Thus, my lords, it appears, that the corruption is become universal,
and, therefore, that some remedy ought to be attempted; nor can I
conceive any measures more consistent with justice, or more likely to
produce the end intended by them, than those which are now offered to
your consideration, by which the liquor will be made dearer, too dear
to be lavishly drank by those who are in most danger of using it to
excess; and the number of those who retail it will be diminished by
the necessity of taking a license, and of renewing them every year at
the same expense.
The inefficacy, my lords, of violent methods, and the impossibility of
a total deprivation of any enjoyment which the people have by custom
made familiar and dear to them, sufficiently appears from the event of
the law which is now to be repealed. It is well known, that by that
law the use of spirituous liquors was prohibited to the common people;
that retailers were deterred from vending them by the utmost
encouragement that could be given to informers; and that discoveries
were incited by every art that could be practised, and offenders
punished with the utmost rigour.
Yet what was the effect, my lords, of all this diligence and vigour?
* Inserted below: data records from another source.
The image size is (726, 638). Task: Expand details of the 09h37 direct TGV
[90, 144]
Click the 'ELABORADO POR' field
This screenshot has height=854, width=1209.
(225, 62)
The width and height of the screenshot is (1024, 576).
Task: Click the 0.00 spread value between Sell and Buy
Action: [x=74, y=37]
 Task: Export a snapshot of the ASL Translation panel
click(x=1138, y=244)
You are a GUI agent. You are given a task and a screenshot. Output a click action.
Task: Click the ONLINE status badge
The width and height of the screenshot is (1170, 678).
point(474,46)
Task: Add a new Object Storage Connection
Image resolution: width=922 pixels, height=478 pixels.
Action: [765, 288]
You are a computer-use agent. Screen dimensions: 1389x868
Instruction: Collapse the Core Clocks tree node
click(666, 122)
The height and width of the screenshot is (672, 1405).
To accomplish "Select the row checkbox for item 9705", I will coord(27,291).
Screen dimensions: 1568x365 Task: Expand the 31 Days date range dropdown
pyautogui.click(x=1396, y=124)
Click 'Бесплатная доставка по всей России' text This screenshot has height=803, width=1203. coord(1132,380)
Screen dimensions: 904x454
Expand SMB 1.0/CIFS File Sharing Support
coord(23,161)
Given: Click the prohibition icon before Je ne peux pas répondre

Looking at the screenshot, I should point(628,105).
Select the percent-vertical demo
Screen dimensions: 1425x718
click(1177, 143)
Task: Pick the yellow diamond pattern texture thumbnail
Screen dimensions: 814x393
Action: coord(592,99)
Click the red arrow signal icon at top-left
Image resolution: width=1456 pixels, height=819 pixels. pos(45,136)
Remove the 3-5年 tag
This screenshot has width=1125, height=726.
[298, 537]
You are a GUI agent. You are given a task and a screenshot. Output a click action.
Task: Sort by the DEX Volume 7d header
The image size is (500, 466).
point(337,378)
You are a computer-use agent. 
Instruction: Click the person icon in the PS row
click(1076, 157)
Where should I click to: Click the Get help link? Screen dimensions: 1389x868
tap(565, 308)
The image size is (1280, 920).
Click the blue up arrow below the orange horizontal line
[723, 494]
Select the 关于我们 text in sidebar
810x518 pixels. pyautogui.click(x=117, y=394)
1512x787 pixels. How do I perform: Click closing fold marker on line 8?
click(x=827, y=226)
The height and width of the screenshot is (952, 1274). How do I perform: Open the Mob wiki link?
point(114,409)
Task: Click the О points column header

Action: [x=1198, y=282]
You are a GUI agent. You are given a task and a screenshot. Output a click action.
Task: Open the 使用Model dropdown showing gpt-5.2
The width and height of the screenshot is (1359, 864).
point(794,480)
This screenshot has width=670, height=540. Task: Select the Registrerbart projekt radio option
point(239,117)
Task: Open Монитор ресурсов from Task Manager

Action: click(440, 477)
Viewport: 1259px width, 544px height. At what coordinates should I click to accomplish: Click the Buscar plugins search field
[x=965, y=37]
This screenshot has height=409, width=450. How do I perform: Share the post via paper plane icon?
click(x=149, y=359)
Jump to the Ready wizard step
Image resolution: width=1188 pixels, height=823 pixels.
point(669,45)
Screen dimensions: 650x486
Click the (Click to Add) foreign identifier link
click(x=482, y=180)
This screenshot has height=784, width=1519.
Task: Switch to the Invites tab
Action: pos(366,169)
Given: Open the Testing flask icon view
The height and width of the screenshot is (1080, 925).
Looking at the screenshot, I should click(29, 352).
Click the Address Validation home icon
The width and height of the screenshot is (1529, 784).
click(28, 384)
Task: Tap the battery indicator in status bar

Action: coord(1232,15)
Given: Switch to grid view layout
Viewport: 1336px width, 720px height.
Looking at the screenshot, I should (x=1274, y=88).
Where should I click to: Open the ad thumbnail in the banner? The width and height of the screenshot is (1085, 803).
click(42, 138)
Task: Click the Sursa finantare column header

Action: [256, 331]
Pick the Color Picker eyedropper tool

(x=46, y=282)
A
general panick suppressed, for a few weeks, the practice of selling
the prohibited liquors; but, in a very short time, necessity forced
some, who had nothing to lose, to return to their former trade; these
were suffered sometimes to escape, because nothing was to be gained by
informing against them, and others were encouraged by their example to
imitate them, though with more secrecy and caution; of those, indeed,
many were punished, but many more escaped, and such as were fined
often found the profit greater than the loss.